▶ Lista de tarefas:
- A) Edite o trecho sobre prisão civil por alimentos. Reescreva a passagem de "1. Introdução A" até "devedor de alimentos.", trocando "prisão civil" por "reclusão civil".
- B) Segundo o trecho sobre prisão civil por alimentos, qual artigo da Lei de Alimentos é confrontado com o § 3º do art. 528 do CPC?
- C) Prossiga com o trecho sobre prisão civil por alimentos a partir da última frase apresentada.

▶ Trecho:

A Inconstitucionalidade do Art. 528, § 3º do CPC: Uma Análise da Antinomia com a Lei de Alimentos

1. Introdução A questão da prisão civil por dívida alimentar tem sido objeto de intenso debate no ordenamento jurídico brasileiro, especialmente após a promulgação do Código de Processo Civil de 2015. O presente artigo visa analisar a aparente antinomia entre o § 3º do art. 528 do CPC e o art. 19 da Lei nº […]

A Inconstitucionalidade do Art. 528, § 3º do CPC: Uma Análise da Antinomia com a Lei de Alimentos

Sumário

1. Introdução

A questão da prisão civil por dívida alimentar tem sido objeto de intenso debate no ordenamento jurídico brasileiro, especialmente após a promulgação do Código de Processo Civil de 2015.

O presente artigo visa analisar a aparente antinomia entre o § 3º do art. 528 do CPC e o art. 19 da Lei nº 5.478/68 (Lei de Alimentos), no que tange ao prazo máximo da prisão civil do devedor de alimentos.

▶ Registros fornecidos:
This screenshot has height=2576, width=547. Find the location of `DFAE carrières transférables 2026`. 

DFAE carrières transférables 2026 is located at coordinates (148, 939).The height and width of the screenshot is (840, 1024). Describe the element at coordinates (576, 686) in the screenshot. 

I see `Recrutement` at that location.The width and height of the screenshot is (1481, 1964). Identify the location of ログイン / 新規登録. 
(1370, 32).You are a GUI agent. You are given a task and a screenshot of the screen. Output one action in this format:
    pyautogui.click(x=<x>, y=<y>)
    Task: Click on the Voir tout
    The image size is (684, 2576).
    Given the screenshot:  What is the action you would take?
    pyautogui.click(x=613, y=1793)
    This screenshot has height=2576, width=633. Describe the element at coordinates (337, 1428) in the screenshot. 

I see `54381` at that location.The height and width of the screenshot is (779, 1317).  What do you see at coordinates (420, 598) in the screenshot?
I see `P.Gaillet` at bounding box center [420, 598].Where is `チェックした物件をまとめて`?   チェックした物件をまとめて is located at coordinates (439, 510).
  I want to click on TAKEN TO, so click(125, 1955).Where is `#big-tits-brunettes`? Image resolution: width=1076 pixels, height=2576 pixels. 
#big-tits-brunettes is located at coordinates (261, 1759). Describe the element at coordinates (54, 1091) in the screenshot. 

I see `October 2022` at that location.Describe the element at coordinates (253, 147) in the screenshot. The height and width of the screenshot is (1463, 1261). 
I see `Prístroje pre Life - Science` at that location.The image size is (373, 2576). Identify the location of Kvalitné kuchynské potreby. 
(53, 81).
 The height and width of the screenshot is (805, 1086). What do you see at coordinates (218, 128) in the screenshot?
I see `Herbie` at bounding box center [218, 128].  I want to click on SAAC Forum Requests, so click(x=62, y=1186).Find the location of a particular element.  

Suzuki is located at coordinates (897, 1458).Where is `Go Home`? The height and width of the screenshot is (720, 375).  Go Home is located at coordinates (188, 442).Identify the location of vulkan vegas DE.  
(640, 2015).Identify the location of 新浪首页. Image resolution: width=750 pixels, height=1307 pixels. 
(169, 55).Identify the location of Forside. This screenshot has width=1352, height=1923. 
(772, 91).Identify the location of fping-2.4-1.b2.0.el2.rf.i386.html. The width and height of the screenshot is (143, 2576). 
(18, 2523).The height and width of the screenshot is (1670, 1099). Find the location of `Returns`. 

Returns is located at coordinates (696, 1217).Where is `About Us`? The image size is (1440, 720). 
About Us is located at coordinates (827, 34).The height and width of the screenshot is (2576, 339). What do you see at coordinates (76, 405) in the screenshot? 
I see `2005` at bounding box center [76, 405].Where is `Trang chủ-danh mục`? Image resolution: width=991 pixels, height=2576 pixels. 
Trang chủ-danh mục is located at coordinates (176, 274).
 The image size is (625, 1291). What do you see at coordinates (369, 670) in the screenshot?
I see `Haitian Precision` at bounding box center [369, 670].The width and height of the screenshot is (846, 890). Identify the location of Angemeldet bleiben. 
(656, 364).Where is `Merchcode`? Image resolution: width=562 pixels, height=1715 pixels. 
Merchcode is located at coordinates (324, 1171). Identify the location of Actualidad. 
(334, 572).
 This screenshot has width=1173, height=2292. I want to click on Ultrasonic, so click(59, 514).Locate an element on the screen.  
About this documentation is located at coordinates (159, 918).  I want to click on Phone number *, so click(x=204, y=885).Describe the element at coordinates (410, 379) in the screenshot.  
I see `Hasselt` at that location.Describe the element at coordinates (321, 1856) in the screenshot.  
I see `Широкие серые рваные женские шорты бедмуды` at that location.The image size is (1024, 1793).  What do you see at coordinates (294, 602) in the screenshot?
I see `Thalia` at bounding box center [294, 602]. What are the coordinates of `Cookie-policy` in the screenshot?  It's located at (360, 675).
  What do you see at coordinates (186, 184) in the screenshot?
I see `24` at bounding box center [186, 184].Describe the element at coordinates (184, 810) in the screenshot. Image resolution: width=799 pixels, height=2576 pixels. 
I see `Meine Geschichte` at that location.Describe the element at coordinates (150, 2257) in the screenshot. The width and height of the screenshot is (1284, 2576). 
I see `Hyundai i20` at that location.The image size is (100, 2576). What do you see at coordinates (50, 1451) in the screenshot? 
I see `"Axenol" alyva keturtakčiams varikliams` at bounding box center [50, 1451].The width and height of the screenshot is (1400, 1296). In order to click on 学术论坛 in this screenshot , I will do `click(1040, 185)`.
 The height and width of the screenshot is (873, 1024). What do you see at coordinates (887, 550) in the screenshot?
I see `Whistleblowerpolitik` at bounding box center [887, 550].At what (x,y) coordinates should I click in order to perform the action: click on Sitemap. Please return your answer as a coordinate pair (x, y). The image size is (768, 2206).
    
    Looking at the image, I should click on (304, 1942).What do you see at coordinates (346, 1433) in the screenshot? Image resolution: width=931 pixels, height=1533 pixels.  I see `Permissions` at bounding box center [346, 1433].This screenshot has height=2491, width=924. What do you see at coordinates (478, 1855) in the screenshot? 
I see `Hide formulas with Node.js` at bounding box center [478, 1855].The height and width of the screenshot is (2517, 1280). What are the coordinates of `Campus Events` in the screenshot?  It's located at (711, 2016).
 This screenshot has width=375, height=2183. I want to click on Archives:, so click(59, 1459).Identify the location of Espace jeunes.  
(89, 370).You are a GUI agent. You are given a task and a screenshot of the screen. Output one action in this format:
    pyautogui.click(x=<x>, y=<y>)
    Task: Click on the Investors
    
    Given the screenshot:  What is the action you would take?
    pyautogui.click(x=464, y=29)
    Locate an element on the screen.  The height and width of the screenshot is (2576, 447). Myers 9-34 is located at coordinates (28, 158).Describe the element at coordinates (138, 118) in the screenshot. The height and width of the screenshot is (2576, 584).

▶ Respostas por tarefa:
- A)
1. Introdução A questão da reclusão civil por dívida alimentar tem sido objeto de intenso debate no ordenamento jurídico brasileiro, especialmente após a promulgação do Código de Processo Civil de 2015. O presente artigo visa analisar a aparente antinomia entre o § 3º do art. 528 do CPC e o art. 19 da Lei nº […]

A Inconstitucionalidade do Art. 528, § 3º do CPC: Uma Análise da Antinomia com a Lei de Alimentos

Sumário

1. Introdução

A questão da reclusão civil por dívida alimentar tem sido objeto de intenso debate no ordenamento jurídico brasileiro, especialmente após a promulgação do Código de Processo Civil de 2015.

O presente artigo visa analisar a aparente antinomia entre o § 3º do art. 528 do CPC e o art. 19 da Lei nº 5.478/68 (Lei de Alimentos), no que tange ao prazo máximo da reclusão civil do devedor de alimentos.

- B) O art. 19 da Lei nº 5.478/68.

- C)
2. O Conflito Normativo

O art. 528, § 3º do CPC estabelece que:

“Se o executado não pagar ou se a justificativa apresentada não for aceita, o juiz, além de mandar protestar o pronunciamento judicial na forma do § 1º, decretar-lhe-á a prisão pelo prazo de 1 (um) a 3 (três) meses.”

Por outro lado, o art. 19 da Lei nº 5.478/68 dispõe que:

“O juiz, para instrução da causa ou na execução da sentença ou do acordo, poderá tomar todas as providências necessárias para seu esclarecimento ou para o cumprimento do julgado ou do acordo, inclusive a decretação de prisão do devedor até 60 (sessenta) dias.”

3. Análise da Antinomia

3.1 Critérios de Resolução

Conforme ensina Norberto Bobbio, em sua obra “Teoria do Ordenamento Jurídico”, existem três critérios fundamentais para a resolução de antinomias:

  1. Hierárquico (lex superior derogat legi inferiori)
  2. Especialidade (lex specialis derogat legi generali)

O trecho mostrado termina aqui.